Trojan Odyssey is a Dirk Pitt novel by Clive Cussler, published first in 2003.

Plot summary
The book opens with a fictional historical overview/flashback to events of Homer's Odyssey, but alters the original plot. In the present day, Dirk Pitt, his son Dirk Pitt, Jr., his daughter Summer Pitt, and friend Al Giordino are involved in the search for the source of a brownish contamination in the ocean's waters, which leads to a diabolical plot that they must unravel and ultimately topple. As this is occurring, discoveries relating to the "true" tale of the Odyssey are made.

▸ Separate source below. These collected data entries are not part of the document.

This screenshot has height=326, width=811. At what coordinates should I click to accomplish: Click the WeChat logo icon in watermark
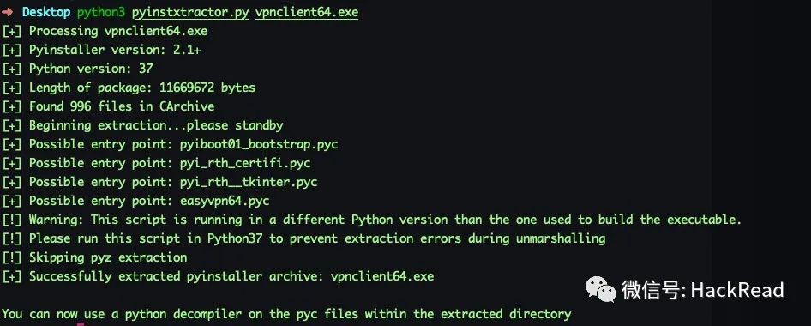600,289
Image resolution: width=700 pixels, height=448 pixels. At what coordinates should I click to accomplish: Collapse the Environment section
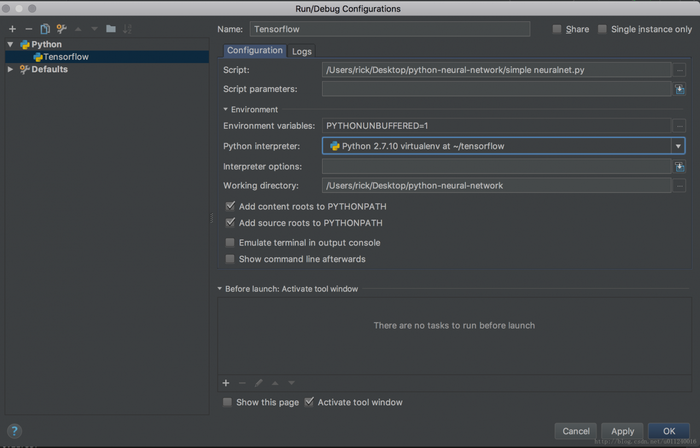[x=226, y=110]
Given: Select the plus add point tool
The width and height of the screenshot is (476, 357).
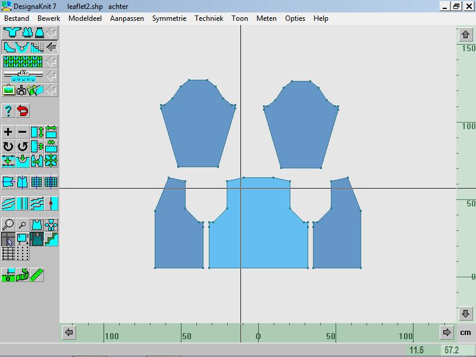Looking at the screenshot, I should 8,132.
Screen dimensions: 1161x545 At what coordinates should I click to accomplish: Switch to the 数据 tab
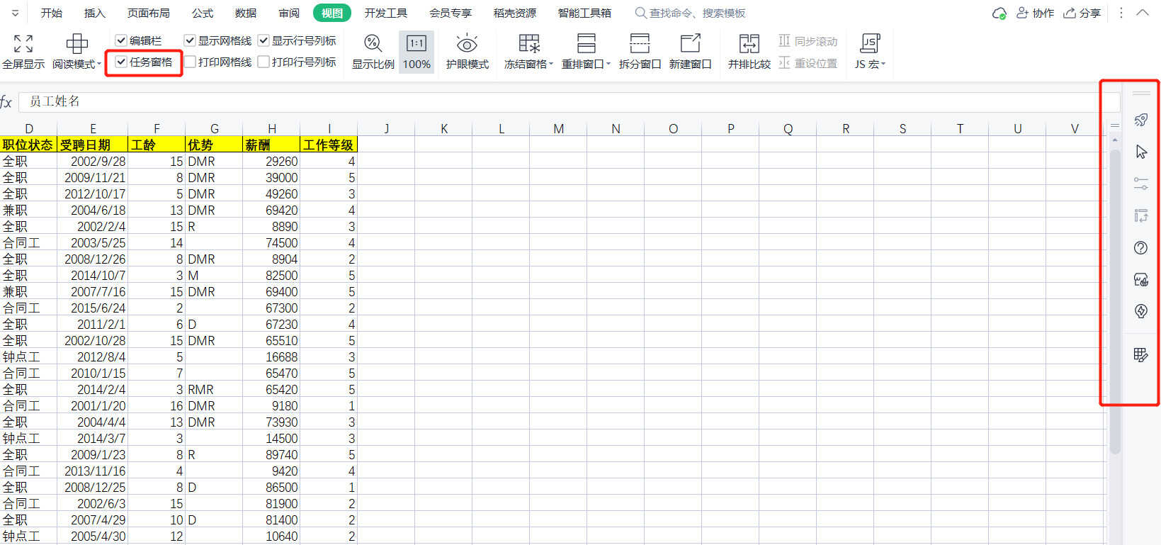tap(246, 13)
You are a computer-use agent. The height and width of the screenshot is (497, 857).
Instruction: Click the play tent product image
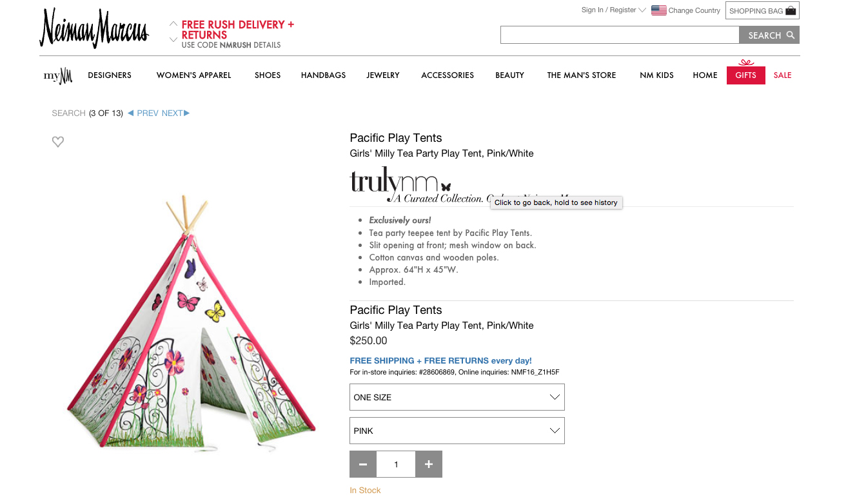click(x=192, y=322)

The villain is the mysterious billionaire businessman Specter, a huge man who disguises his identity by wearing sunglasses, a hat, and a scarf over his face.

The book also features a significant event between Dirk Pitt and Congresswoman Loren Smith. He and Al retire from their life of daredevilry and settle down. Pitt asks for the hand of Loren who also steps down.

Pitt assumes the responsibility of head of NUMA as Admiral Sandecker accepts the Vice Presidency. This marks a change in Dirk Pitt Sr. series, as confirmed by his next novel, which features Dirk Pitt Jr. as the primary protagonist.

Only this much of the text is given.